Num partido de vanguarda que se proponha construir o socialismo, não pode deixar de haver uma ligação inseparável – dialética - entre a sua estratégia, a sua tática e o funcionamento da sua organização, uma vez que é ele que vai ser a direção da classe trabalhadora e o instrumento da revolução proletária. Para isso, o partido tem de dominar a ciência do socialismo, o marxismo-leninismo, e educar os militantes nessa ciência.
O Partido enfraqueceu por razões objetivas, comuns ao enfraquecimento mais ou menos geral do movimento comunista num período de profundo refluxo, num quadro de feroz ofensiva do capitalismo imperialista. O peso das causas objetivas nem sequer é referido nas teses, sendo importantíssimo para avaliar o peso das outras razões para o enfraquecimento, as subjetivas.
O PCP insiste no seu objetivo “tático” da “política patriótica e de esquerda”. E, por mais que insista em repeti-la, esta “palavra de ordem” nada diz às massas. Os trabalhadores, cheios de realismo e com boa memória política, apesar de não parecer, não veem qualquer viabilidade nesse projeto se é que o compreendem.

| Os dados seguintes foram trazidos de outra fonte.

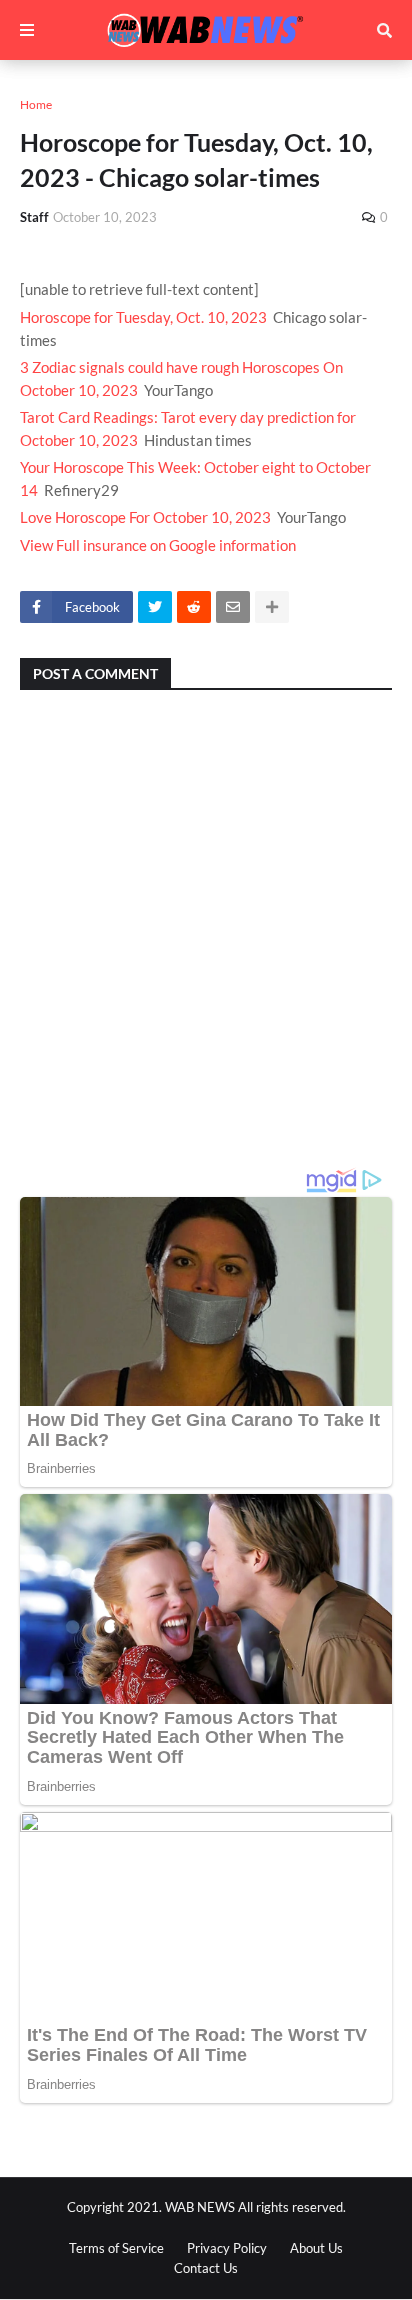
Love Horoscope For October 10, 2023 (145, 517)
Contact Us (206, 2268)
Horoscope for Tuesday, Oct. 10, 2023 (143, 317)
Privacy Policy (227, 2248)
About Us (316, 2248)
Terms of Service (116, 2248)
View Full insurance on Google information (158, 545)
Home (36, 104)
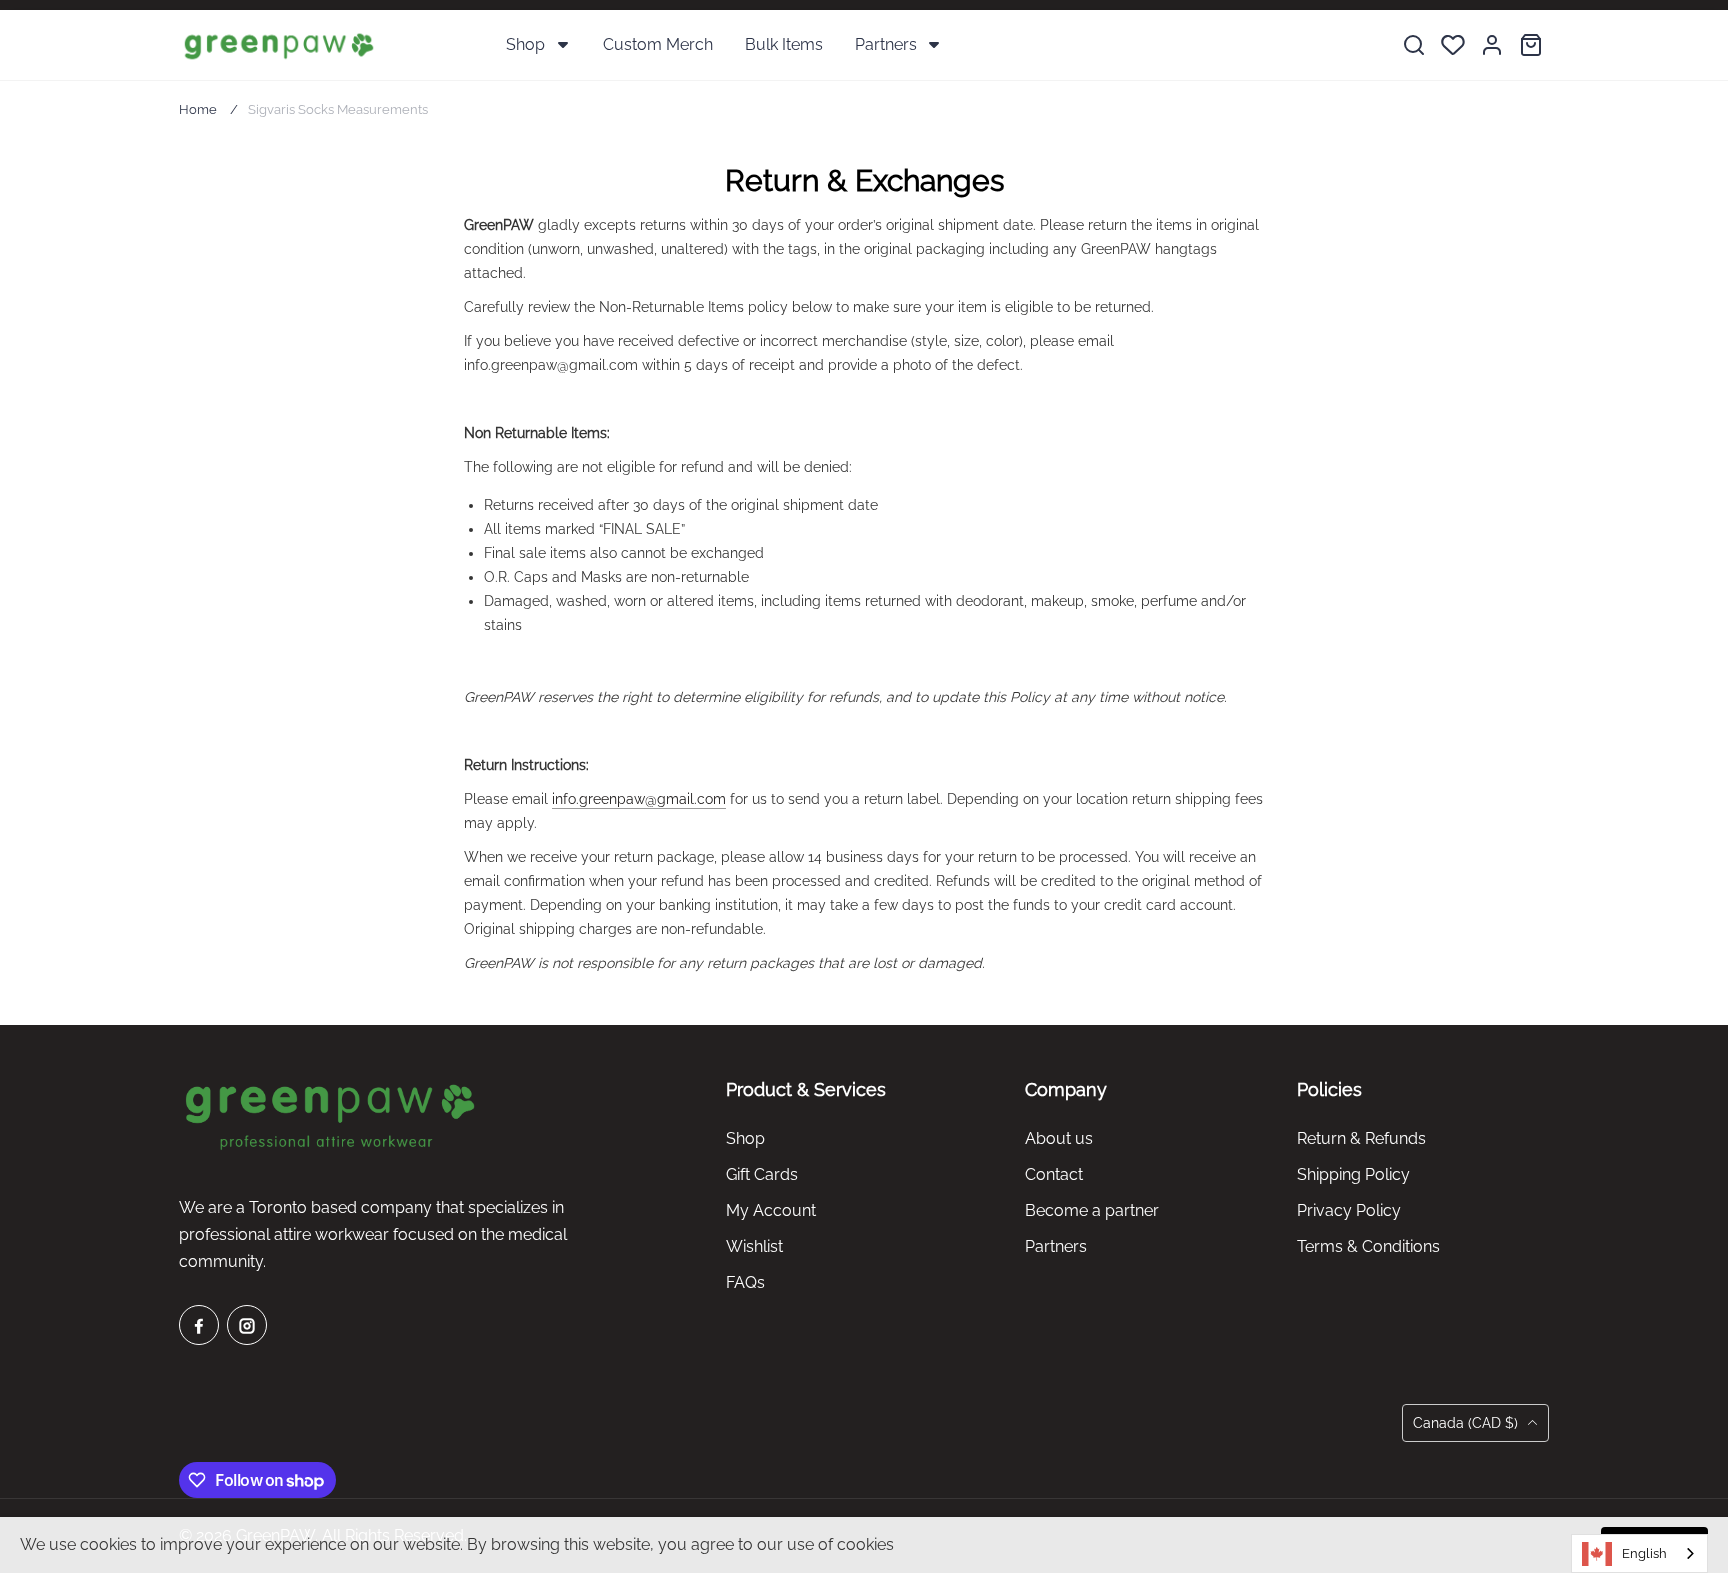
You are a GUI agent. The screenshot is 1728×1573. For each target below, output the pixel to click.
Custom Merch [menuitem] (658, 44)
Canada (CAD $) (1467, 1423)
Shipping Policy (1353, 1174)
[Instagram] (247, 1325)
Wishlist (754, 1246)
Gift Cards (762, 1174)
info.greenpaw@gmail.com (639, 799)
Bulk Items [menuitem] (784, 44)
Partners (1056, 1246)
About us (1059, 1138)
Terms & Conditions (1368, 1246)
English (1644, 1553)
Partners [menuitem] (886, 44)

O mais próximo que viram deste conceito, foi “a nova fase da vida nacional”, geralmente conhecida como “geringonça”, de que não se faz qualquer autocrítica, antes pelo contrário. E os trabalhadores têm razão porque aquela experiência política não funcionou e, no final, ficou uma mão cheia de nada e outra de coisa nenhuma. As massas, e bem, não veem que uma aliança do PCP com o PS, ou o BE e, se ela acontecer por uma maior abdicação de princípios do PCP, que dali possa resultar algo que passe de meia dúzia de migalhas, de embelezamento e “humanização” do capitalismo.
É por faltar qualquer perspetiva realista de futuro que resolva os problemas de fundo dos trabalhadores (não os do país, como diz o PCP assumindo os interesses de outras classes, a burguesia incluída) que muita gente em desespero encontra nas palavras demagógicas e mentirosas do Chega o radicalismo que sente ser indispensável para satisfazer a premência das suas necessidades.
Os trabalhadores que votaram no Chega acreditam na sua auto-proclamação como partido que quer mudar o “sistema”, à medida que vão verificando que os seus problemas não se resolvem no “sistema”. Aí deveria o partido dos trabalhadores dizer que os seus problemas não se resolvem no “sistema” … capitalista. A única possibilidade real de alcançar as suas justas reivindicações seria a agudização da luta de classes com uma intensidade que paralisasse ou fizesse recuar a ofensiva capitalista. E se tal fosse dito, mesmo que as forças não chegassem para tanto, serviria para a elevação da consciência de classe dos trabalhadores e para que confiassem no PCP por falar verdade.
A única via realista, e não utópica ou enganosa, é o caminho da luta pelo socialismo, objetivo cada vez mais afastado da propaganda e agitação do PCP. Não chega falar do socialismo e do comunismo na parte final das proclamações; era necessário, por exemplo, que os deputados do PCP no parlamento se servissem dessa tribuna para imputar ao capitalismo, e não à “política de direita”, as responsabilidades do estado de coisas para os trabalhadores e para a situação que se vive no mundo.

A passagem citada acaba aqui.